Complete the following →
1: Answer these questions from the passage on artists' copyright.
(a) By what processes may public artworks be freely reproduced, distributed and communicated?
(b) How long does the artist's resale right last?
(c) What is the most the artist's resale right can ever amount to?
2: Write the next part of the passage on artists' copyright, picking up after its final sentence.

Passage →
◇ ◇ ◇

In any event, the author may object to the public exhibition if the work is displayed in a manner that is detrimental to his or her honour or professional reputation.
Reproduction of copyright works in catalogues and adverts
Can artworks protected by copyright be reproduced in printed and digital museum catalogues or in advertisements for exhibitions without the copyright owner’s consent?
Where the museum is a non-profit institution or where the reproductions in printed and digital museum catalogues or in advertisements for exhibitions are made without the intention of generating a profit, artworks protected by copyright can be reproduced without the copyright owner’s consent.
Copyright in public artworks
Are public artworks protected by copyright?
Public artworks are protected by copyright in the same way as other artworks except that they may be freely reproduced, distributed and communicated by painting, drawing, photography and audiovisual processes.
Artist's resale right
Does the artist’s resale right apply?
The artist’s resale right will apply whenever there is a transfer for consideration after a first sale (if the purchase price exceeds €1,200) and whenever ‘art market professionals’ participate in the resale. In other words, private sales are excluded (because they are difficult to control) and resales are also excluded by the art galleries that had, in turn, directly purchased from the author, provided that no more than three years have elapsed and the resale price does not exceed €10,000.
The duration of the artist’s resale right is 70 years after the author’s death.
The person liable to pay is the seller (art market professionals involved in the resale are jointly responsible) and the beneficiary of the artist’s resale right is the author during his or her lifetime and, after his or her death, the person to whom the author has expressly entrusted it in his or her last will and testament. In the absence of such provision, the beneficiaries of the artist’s resale right will be his or her heirs.
The artist’s resale royalty depends on the purchase price. For €50,000, the royalty is 4 per cent; and for over €500,000, the royalty is 0.25 per cent. There are also three further ranges of 3 per cent, 1 per cent and 0.5 per cent. However, the artist’s resale right will never exceed €12,500.
Beneficiaries can collect the artist’s resale royalty directly or entrust a collective management company to collect it, for instance the Visual Management Entity of Plastic Artists.
Moral rights
What are the moral rights for visual artists? Can they be waived or assigned?
Moral rights for visual artists are:
- the right to decide whether a work is to be made available to the public and, if so, in what form;
- the right to determine whether the work should be released under the author’s name, under a pseudonym, a sign or anonymously;
- the right to claim authorship of the work;
- the right to demand respect for the integrity of the work and to object to any distortion, modification or alteration of it or any act in relation to it that may be detrimental to the artist’s legitimate interests or to his or her reputation;
- the right to alter the work subject to respect for the acquired rights of third parties and the protection requirements of goods of cultural interest;
- the right to withdraw the work from circulation owing to changes in his or her intellectual or ethical convictions, after paying damages to the holders of the exploitation rights;
- if the author later decides to resume exploitation of his or her work, he or she shall grant preference, when offering the relevant rights, to the previous holder thereof, and shall offer terms reasonably similar to the original terms; and
- the right of access to the sole or a rare copy of the work, when it is in another person’s possession, with the intention to exercise his or her right of communication or any other applicable right. In addition, this right prevents the author from demanding that the work be moved, and access to it must be facilitated in a manner that causes the least possible inconvenience to the holder thereof, who shall be indemnified, where appropriate, for any damages caused to him or her.

◇ ◇ ◇

Listing →
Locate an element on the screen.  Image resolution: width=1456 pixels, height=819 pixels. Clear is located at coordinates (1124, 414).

◇ ◇ ◇

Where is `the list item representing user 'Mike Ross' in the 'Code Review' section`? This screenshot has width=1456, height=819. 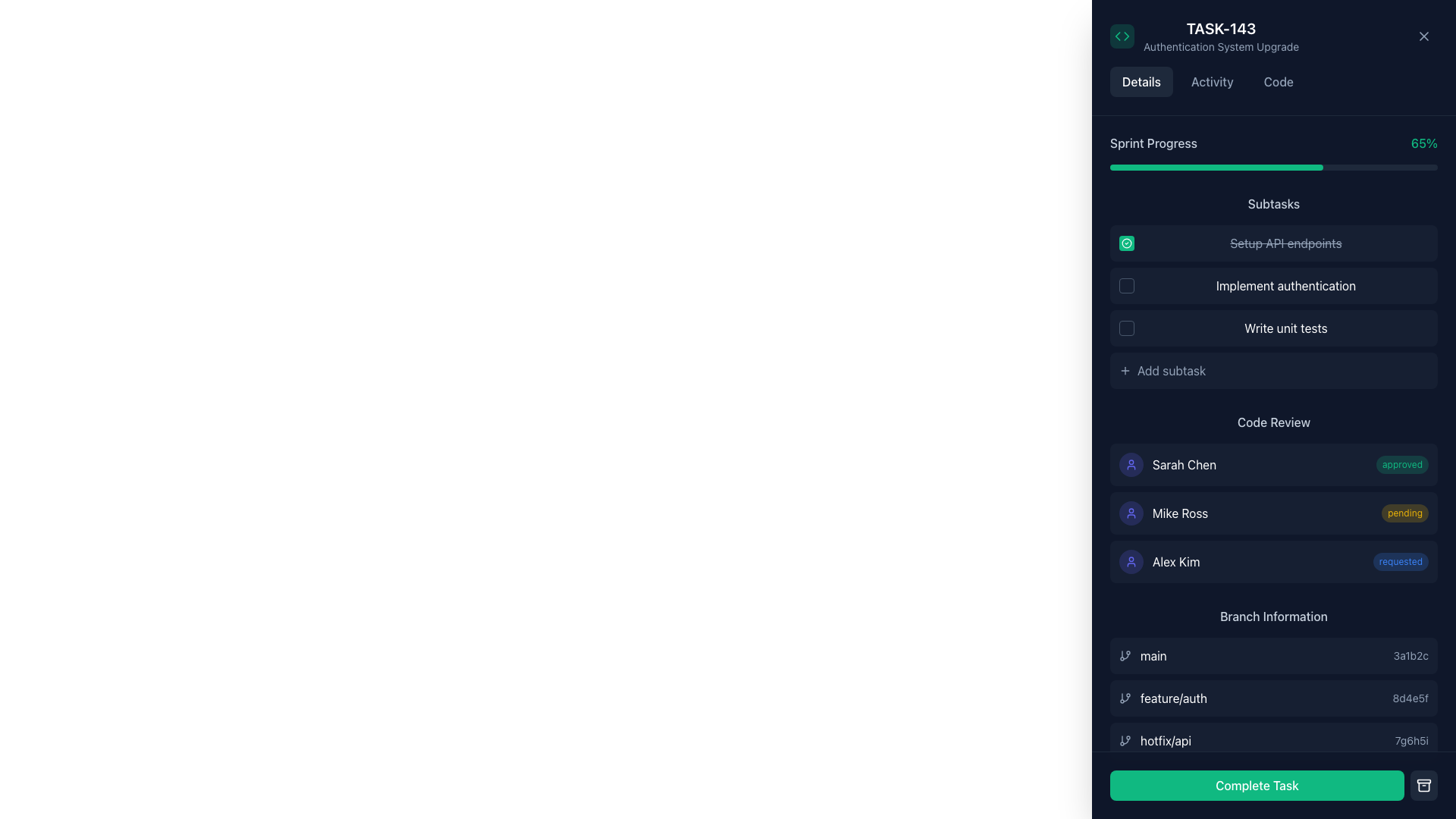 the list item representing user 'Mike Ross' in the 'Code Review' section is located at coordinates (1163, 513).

◇ ◇ ◇

Written responses →
1:
(a) Painting, drawing, photography and audiovisual processes.
(b) 70 years after the author's death.
(c) €12,500.

2:
These rights are recognised without any time limitation and cannot be waived or assigned.
Agency
Accounting to the principal
Does the law require the agent to account to the principal for any commission or other compensation received by the agent while conducting the principal’s business?
The payment of commission to a commercial agent is regulated under the Agency Act. Although the specific amounts are freely agreed upon by the parties, the payment of any remuneration is regulated by and is compulsory under the Agency Act. The commission for the agent’s activity may be established as a percentage of sales, as a fixed amount or as a combination of both systems. Where the parties cannot agree on a commission amount, the agent will be remunerated according to the business customs habitually present in the place where the agent conducts his or her activities.
The Agency Act also regulates the instances in which the agent has the right to receive this commission. In essence, the agent can request commission when the transaction has been agreed with a client within the territory (in the case of exclusive territories) or with clients with whom the agent has an exclusive relationship.
Disclosed agent commission
Does disclosure to the principal that the agent will receive a commission allow the agent to keep the commission unless the principal objects?
The agent must look after the interests of the principal on whose behalf he or she operates, conducting his or her professional activity loyally and in good faith. In particular, the agent is subject to a non-competition obligation, which entails not conducting an identical or similar professional activity involving the same assets and services that he or she is contracted to promote, either on his or her own behalf or on behalf of another business owner (ie, not competing with the principal business owner). This obligation may be waived if such a clause is agreed in the contract.
Undisclosed agent commission
If a third party pays a commission to an agent that is not disclosed to the principal, can the principal claim the commission from the third party?
No.
Consigning items
Protection of interests in consigned works
How can consignors of artworks to dealers protect their interest in the artwork if the dealer goes into liquidation?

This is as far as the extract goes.